START Material provided

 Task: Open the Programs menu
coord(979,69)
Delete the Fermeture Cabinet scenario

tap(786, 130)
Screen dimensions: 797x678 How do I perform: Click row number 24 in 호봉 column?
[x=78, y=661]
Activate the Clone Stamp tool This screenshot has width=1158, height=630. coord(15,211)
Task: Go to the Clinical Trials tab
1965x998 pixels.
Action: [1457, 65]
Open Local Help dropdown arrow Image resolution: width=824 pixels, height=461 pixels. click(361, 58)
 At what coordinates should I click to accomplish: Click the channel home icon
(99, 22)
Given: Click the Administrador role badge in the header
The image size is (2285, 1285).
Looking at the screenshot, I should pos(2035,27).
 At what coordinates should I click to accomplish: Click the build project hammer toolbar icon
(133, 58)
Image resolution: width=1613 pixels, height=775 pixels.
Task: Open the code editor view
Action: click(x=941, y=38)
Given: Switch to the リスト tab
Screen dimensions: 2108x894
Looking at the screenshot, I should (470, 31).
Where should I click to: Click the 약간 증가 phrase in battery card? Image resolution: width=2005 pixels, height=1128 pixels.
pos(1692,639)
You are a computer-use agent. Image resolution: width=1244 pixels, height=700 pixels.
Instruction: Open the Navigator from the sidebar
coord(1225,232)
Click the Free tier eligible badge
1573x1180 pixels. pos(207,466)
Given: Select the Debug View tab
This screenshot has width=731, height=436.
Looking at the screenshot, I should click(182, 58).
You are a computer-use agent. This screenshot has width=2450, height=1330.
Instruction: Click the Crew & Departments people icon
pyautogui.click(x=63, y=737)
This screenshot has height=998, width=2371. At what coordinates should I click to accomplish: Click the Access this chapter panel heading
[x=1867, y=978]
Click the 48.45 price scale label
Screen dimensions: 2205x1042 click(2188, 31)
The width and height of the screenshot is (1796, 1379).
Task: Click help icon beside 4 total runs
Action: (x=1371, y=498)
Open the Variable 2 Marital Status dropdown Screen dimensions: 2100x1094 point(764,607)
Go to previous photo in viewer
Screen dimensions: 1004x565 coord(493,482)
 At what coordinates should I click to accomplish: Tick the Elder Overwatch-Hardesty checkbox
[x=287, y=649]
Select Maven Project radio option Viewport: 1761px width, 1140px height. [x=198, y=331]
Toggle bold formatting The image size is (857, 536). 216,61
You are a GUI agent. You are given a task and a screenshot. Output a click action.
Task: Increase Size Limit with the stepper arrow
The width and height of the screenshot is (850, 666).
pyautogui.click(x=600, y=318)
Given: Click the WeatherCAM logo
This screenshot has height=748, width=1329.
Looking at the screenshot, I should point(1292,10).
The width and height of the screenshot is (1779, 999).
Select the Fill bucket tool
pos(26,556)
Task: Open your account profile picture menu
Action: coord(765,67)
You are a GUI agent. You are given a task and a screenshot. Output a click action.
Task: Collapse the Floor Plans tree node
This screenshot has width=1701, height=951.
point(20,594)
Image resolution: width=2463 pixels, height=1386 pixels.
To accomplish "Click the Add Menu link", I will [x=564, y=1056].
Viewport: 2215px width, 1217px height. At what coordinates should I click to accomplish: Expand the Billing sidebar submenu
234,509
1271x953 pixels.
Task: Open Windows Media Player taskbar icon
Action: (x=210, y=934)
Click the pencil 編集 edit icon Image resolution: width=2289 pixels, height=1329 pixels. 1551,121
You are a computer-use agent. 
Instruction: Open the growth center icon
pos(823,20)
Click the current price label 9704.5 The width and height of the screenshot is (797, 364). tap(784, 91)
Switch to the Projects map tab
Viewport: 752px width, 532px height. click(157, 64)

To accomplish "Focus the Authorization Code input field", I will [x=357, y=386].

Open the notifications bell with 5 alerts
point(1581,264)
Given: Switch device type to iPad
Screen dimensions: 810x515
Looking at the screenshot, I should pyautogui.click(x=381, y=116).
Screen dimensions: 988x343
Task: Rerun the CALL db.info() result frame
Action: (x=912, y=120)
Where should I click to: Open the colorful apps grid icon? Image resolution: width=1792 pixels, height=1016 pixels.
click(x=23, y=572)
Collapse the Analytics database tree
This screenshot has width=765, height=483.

END Material provided

» Task details
How many lines in the entries contain the string "arrow"? Give the number only.

» Result for this exercise
2